IHC admits Nawaz’s plea against Al-Azizia conviction


–IHC CJ-led bench to hear former premier’s plea against accountability court’s Al-Azizia verdict on Monday

–Plea also seeks bail for convicted former prime minister until review petition decided upon

–Court to hear NAB’s plea seeking enhancement of Nawaz’s sentence, challenging Flagship reference verdict as well


ISLAMABAD: The Islamabad High Court (IHC) has fixed January 7 as the date to hear former prime minister Nawaz Sharif’s plea for the suspension of his sentence in the Al-Azizia Steel Mills reference case filed against him by the National Accountancy Bureau (NAB).

Nawaz was convicted by the accountability court in the Al-Azizia reference and awarded seven years imprisonment besides a fine of Rs1.5 billion on December 25. He was acquitted in the Flagship reference case due to lack of evidence.

The registrar office of the IHC had earlier rejected the former premier’s plea against the accountability court verdict twice.

According to the details garnered Saturday, a two-member division bench, comprising IHC Chief Justice Athar Minallah and Justice Aamir Farooq, will now hear Nawaz’s plea on Monday.

Earlier in the day, Nawaz’s counsel Munawar Iqbal Duggal had submitted his plea against the sentence for the third time after removing the registrar’s objections. In the plea, IHC has been requested to grant bail to Nawaz until a decision on the appeal against the verdict is decided.

Nawaz had earlier filed a plea in the IHC against his sentence on January 1. The Pakistan Muslim League-Nawaz (PML-N) supremo had requested the court to suspend the sentence and release him on bail. However, the IHC registrar had stated that the petition was incomplete and returned it.

On January 3, Nawaz had filed another plea but the IHC registrar returned it once again after citing reservations.

It may be noted that the IHC on Friday also admitted for hearing NAB’s appeals wherein the bureau challenged the accountability court verdicts in both the reference cases against members of the Sharif family.

In its appeal against the Al-Azizia verdict, the anti-graft body seeks an increase in Nawaz Sharif’s imprisonment sentence. It also challenges Nawaz’s acquittal in the Flagship reference.

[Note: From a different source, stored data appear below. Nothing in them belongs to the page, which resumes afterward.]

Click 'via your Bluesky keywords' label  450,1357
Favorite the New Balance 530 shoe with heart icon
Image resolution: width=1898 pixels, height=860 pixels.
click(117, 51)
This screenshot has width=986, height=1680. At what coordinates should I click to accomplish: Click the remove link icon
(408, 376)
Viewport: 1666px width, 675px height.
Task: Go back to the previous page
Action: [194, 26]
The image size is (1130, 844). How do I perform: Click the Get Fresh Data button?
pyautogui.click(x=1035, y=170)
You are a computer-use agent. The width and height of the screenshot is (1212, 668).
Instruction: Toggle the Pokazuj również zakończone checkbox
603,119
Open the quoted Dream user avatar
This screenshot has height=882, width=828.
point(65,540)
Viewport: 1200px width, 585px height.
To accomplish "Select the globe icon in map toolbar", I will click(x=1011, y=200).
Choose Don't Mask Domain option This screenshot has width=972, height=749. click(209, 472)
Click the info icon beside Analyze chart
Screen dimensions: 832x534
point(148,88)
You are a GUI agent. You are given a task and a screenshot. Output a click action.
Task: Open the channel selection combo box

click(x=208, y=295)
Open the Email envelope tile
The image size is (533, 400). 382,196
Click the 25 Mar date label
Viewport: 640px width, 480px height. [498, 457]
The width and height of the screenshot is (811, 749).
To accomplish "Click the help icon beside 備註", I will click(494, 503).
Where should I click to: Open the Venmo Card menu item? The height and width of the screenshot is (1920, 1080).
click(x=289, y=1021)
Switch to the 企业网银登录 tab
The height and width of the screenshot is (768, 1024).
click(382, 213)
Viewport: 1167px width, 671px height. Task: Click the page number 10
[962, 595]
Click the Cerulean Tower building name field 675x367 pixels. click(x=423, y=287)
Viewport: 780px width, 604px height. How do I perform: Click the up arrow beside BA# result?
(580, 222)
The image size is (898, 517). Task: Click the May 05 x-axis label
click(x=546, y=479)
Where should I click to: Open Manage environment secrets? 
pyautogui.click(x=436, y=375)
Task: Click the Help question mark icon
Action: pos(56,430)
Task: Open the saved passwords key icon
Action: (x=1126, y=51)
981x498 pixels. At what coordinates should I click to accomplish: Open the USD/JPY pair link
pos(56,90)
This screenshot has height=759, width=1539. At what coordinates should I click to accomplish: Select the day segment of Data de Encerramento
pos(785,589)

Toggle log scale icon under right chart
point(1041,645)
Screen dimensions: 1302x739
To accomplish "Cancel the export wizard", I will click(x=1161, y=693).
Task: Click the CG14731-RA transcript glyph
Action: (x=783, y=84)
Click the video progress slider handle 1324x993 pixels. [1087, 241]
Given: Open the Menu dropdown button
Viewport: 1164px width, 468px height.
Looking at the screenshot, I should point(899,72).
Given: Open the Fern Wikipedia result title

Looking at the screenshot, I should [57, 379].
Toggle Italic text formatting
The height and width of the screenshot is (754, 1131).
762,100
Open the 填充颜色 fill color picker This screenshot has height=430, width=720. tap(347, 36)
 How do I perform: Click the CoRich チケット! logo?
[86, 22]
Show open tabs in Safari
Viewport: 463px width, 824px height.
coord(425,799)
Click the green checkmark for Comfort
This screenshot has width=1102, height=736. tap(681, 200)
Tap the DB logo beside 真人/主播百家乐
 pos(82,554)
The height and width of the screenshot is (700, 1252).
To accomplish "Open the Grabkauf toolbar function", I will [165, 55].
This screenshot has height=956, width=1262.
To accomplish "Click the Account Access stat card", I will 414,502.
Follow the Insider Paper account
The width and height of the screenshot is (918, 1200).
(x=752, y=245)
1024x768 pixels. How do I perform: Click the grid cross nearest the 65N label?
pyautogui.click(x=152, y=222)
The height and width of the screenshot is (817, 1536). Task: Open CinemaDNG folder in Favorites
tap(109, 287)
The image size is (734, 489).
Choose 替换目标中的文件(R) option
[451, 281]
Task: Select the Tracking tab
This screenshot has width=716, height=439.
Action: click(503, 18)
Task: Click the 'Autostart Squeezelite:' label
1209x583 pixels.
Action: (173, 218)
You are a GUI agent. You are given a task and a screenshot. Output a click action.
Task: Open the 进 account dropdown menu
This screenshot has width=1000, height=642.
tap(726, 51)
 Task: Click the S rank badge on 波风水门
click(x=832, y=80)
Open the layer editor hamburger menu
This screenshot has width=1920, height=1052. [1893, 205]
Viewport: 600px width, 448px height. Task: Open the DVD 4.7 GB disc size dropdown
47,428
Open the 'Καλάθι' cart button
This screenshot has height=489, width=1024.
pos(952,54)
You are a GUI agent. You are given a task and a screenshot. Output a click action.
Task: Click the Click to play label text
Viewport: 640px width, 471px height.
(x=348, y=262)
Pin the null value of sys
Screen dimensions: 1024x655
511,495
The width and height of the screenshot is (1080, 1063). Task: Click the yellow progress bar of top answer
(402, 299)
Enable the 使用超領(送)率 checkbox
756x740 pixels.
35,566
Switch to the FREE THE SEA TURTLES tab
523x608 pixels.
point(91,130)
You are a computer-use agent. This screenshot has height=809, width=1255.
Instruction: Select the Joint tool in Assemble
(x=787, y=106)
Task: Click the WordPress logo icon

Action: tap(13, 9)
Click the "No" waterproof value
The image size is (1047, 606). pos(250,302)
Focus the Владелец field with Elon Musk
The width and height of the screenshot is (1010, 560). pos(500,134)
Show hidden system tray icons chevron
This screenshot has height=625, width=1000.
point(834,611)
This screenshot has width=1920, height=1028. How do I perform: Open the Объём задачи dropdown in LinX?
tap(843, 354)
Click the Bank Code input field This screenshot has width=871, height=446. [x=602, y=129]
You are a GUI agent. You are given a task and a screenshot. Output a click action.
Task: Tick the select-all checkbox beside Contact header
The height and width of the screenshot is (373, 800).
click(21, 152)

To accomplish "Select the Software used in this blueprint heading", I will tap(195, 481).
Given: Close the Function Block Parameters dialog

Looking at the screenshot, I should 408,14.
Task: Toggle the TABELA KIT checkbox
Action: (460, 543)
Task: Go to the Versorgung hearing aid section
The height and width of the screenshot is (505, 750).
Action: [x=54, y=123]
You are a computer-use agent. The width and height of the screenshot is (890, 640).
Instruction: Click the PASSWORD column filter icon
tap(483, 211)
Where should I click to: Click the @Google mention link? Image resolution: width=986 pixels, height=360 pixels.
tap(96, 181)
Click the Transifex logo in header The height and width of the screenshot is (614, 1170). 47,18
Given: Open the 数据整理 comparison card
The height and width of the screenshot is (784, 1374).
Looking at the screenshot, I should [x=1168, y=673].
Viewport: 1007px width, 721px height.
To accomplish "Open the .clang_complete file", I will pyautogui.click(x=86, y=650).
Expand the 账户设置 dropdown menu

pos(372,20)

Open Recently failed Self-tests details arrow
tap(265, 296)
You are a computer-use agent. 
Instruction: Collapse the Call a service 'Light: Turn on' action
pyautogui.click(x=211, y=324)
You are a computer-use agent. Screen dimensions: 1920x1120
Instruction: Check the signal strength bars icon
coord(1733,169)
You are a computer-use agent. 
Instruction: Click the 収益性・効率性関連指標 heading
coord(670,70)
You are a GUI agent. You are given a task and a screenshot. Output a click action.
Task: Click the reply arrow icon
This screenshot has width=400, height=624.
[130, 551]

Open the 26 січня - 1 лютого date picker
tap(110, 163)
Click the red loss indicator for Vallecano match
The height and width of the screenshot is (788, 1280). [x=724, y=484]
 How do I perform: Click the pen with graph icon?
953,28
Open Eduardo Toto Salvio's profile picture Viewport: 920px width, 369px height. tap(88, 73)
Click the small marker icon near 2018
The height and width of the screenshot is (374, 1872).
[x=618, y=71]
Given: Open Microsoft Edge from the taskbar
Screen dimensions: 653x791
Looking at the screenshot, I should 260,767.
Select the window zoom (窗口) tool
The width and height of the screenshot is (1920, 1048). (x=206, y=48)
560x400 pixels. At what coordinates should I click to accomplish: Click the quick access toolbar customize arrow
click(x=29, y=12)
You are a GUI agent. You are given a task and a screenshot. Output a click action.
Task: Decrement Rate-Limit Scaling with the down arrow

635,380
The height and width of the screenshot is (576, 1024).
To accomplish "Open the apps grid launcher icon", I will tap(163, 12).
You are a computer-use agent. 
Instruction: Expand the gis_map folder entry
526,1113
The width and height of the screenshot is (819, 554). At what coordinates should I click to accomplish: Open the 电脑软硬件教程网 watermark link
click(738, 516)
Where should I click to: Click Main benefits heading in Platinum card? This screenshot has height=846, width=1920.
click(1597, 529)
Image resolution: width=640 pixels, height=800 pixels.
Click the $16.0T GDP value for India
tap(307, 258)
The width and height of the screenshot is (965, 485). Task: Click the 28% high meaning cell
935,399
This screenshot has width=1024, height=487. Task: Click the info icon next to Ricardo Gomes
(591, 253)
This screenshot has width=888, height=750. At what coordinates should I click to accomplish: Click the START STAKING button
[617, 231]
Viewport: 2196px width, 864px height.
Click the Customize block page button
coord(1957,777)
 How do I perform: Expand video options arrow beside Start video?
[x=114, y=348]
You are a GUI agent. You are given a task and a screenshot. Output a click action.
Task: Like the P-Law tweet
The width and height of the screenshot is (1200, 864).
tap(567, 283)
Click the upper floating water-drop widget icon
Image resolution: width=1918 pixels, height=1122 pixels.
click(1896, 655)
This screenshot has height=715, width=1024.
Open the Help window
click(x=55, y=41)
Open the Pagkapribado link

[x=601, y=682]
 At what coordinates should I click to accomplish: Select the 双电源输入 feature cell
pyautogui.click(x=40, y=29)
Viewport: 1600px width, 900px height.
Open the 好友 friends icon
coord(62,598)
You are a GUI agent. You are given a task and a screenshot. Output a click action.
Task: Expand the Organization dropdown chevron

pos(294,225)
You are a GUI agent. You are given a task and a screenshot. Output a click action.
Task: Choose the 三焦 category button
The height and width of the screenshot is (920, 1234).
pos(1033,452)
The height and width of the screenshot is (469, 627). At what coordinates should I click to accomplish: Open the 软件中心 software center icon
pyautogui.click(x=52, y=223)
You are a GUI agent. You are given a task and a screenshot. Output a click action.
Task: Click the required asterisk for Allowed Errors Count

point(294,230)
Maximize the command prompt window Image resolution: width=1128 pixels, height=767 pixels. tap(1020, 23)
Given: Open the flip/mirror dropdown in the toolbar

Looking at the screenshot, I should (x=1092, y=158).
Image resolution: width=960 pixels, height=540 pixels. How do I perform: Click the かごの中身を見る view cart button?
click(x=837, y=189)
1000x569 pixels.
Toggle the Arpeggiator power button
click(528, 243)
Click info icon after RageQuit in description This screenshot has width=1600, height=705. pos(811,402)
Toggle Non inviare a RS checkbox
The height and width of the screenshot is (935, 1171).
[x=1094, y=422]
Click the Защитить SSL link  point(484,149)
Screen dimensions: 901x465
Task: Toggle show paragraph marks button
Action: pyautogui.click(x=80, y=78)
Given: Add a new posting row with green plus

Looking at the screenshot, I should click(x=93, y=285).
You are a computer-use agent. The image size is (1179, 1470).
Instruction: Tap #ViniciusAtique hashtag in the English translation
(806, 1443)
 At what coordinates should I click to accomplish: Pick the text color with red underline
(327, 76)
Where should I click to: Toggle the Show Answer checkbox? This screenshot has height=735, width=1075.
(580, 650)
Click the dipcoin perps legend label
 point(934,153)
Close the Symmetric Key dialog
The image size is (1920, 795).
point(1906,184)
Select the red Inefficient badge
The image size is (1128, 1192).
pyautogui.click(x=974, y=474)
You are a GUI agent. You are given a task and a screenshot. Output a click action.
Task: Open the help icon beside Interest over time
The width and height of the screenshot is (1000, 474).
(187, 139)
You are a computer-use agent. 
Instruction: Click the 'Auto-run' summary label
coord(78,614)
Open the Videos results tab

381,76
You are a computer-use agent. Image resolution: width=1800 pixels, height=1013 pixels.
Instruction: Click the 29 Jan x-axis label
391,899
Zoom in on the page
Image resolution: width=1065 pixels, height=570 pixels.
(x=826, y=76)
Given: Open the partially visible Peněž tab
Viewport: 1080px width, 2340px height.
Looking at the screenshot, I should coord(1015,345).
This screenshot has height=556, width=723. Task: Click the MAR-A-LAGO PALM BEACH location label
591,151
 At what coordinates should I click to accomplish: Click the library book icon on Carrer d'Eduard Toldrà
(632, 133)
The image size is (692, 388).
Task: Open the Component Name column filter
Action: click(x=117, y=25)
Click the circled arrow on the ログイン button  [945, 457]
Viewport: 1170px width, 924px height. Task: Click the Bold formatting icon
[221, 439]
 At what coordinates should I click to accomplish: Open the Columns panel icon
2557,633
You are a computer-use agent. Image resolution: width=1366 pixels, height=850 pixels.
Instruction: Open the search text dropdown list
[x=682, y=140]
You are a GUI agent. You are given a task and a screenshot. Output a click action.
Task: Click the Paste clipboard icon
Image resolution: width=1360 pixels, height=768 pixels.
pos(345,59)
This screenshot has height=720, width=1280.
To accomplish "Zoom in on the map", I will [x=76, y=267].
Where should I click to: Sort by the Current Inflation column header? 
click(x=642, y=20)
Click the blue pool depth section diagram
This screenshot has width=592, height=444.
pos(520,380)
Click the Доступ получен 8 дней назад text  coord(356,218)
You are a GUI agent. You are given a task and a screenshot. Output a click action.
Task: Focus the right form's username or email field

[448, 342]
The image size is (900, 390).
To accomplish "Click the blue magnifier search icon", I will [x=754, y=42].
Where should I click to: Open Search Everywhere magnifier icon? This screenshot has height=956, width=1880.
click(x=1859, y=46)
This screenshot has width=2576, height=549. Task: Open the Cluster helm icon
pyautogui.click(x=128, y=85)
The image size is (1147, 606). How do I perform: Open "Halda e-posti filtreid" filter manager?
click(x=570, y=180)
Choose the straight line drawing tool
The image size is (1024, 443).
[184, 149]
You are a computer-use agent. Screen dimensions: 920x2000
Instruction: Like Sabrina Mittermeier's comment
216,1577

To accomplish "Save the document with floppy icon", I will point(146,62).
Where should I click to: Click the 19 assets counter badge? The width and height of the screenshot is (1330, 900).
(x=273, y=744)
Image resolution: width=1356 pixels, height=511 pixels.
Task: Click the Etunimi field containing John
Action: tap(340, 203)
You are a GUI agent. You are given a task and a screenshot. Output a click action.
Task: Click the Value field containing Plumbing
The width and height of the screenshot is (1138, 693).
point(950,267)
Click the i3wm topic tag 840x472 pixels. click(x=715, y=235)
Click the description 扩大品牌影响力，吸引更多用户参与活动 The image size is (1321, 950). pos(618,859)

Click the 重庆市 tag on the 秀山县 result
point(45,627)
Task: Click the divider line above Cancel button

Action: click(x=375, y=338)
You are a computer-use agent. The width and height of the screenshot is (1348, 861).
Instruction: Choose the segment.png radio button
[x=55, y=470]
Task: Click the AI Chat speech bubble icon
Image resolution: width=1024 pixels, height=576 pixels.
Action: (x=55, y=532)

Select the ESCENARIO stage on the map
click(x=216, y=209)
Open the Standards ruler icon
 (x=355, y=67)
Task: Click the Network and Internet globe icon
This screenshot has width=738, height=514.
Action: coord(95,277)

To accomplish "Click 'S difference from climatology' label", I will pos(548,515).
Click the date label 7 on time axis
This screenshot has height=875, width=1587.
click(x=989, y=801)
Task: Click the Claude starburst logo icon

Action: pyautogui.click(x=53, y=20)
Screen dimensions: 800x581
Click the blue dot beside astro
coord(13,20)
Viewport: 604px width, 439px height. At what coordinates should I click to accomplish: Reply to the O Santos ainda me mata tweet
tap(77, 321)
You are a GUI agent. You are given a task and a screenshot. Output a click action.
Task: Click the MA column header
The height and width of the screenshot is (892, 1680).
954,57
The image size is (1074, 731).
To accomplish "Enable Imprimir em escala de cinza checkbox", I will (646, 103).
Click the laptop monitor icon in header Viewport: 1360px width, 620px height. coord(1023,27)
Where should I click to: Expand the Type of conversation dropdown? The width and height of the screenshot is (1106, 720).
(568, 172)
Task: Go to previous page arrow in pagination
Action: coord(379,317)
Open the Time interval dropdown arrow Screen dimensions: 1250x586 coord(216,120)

Hussain Nawaz Sharif, the former prime minister’s elder son, claims that he received a sum of $5.4 million from his grandfather to establish the steel conglomerate in Saudi Arabia. The payment was made by a Qatari royal on the request of the elder Sharif. Thereafter, scrap machinery was transported from their Ahli Steel Mills in Dubai to Jeddah to establish Al-Azizia in 2001.

The JIT constituted to investigate the graft allegations insisted that the real owner of the mills was Nawaz Sharif, and it was being operated by his son on his behalf. Hussain was 29-years-old at the time. The JIT also held that Nawaz Sharif received 97 per cent profit as ‘gifts’ from Hill Metals Establishment, another company established by Hussain Nawaz Sharif in 2005, in Saudi Arabia.

Of the amount, Nawaz Sharif transferred 77 percent to his daughter, Maryam Nawaz Sharif. (Maryam is not accused in this reference). Here as well, the NAB claims that since Sharif received a large profit from Hussain’s companies, he is the real owner and not his son. However, during the proceedings the NAB could not substantiate its claim through documentary evidences and instead placed the burden of proof on the accused.

On July 28, 2017, the Supreme Court verdict had, besides disqualifying then prime minister Nawaz from his position, also directed the accountability authority to file three references – regarding the family’s Avenfield Properties, Al-Azizia, and Flagship Investment – before the accountability court.

In September 2017, NAB filed three references against members of the Sharif family.

On July 6 this year, Accountability Judge Mohammad Bashir handed down convictions to Nawaz, Maryam, and son-in-law Capt Mohammad Safdar (retd) in the Avenfield Properties reference and jailed them for 10 years, seven years and one year respectively.

But on September 19, the Islamabad High Court granted all three bail after suspending their sentences. NAB’s appeal against the suspension of the sentence remains pending before the SC.

Since September 2017, Nawaz has appeared before the accountability courts some 165 times, according to the former premier himself.